• **EXCERPTED TEXT**
----------

Question

In the library on a university campus, there is a sign in the elevator that indicates a limit of 16 persons. Furthermore, there is a weight limit of 2500 lb. Assume that the average weight of students, faculty, and staff on campus is 151 lb, that the standard deviation is 25 lb, and that the distribution of weights of individuals on campus is approximately normal. If a random sample of 16 persons from the campus is to be taken:
a. What is the expected value of the sample mean of their weights?
b. What is the standard deviation of the sampling distribution of the sample mean weight?
c. What average weights for a sample of 16 people will result in the total weight exceeding the weight limit of 2500 lb?
d. What is the chance that a random sample of 16 persons on the elevator will exceed the weight limit?

Answer 1

Answer:

Explained below.

Step-by-step explanation:

According to the Central Limit Theorem if an unknown population is selected with mean μ and standard deviation σ and appropriately huge random samples (n > 30) are selected from this population with replacement, then the distribution of the sample means will be approximately normally.

----------

• **DATASET CONTENT**
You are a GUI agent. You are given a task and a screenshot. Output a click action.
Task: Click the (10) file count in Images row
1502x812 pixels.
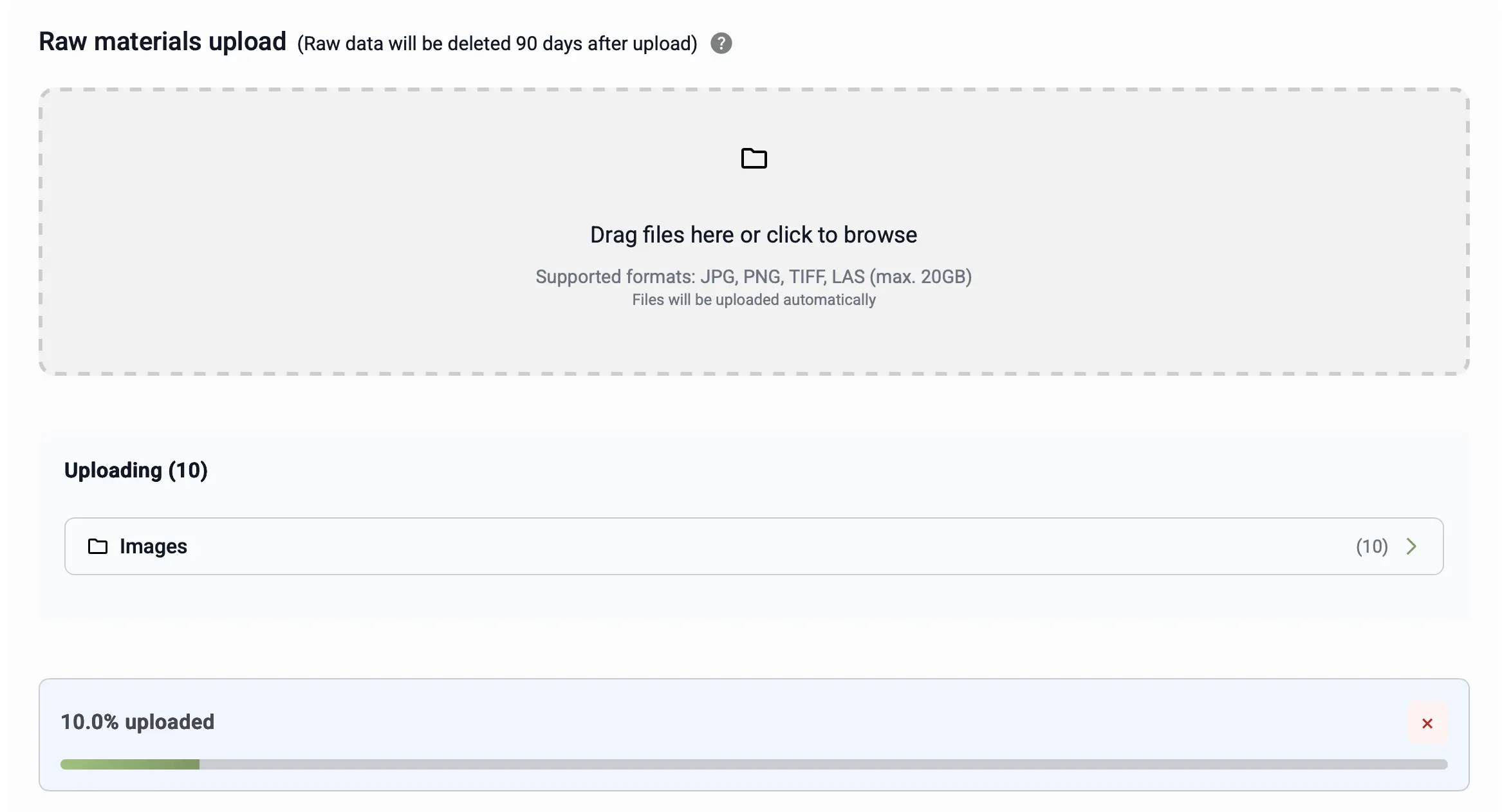(1371, 546)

----------

• **TASK TO CARRY OUT**
Write the next part of the worked answer to the elevator weight-limit problem, starting right after its last sentence.

• **EXERCISE RESPONSE**
Then, the mean of the sample means is given by,

$\mu_{\bar x}=\mu$

And the standard deviation of the sample means is given by,

$\sigma_{\bar x}=\frac{\sigma}{\sqrt{n}}$

a

The expected value of the sample mean of their weights is same as the population mean, μ = 1515 lbs.

b

The standard deviation of the sampling distribution of the sample mean weight is:

$\sigma_{\bar x}=\frac{\sigma}{\sqrt{n}}=\frac{25}{\sqrt{16}}=6.25$

c.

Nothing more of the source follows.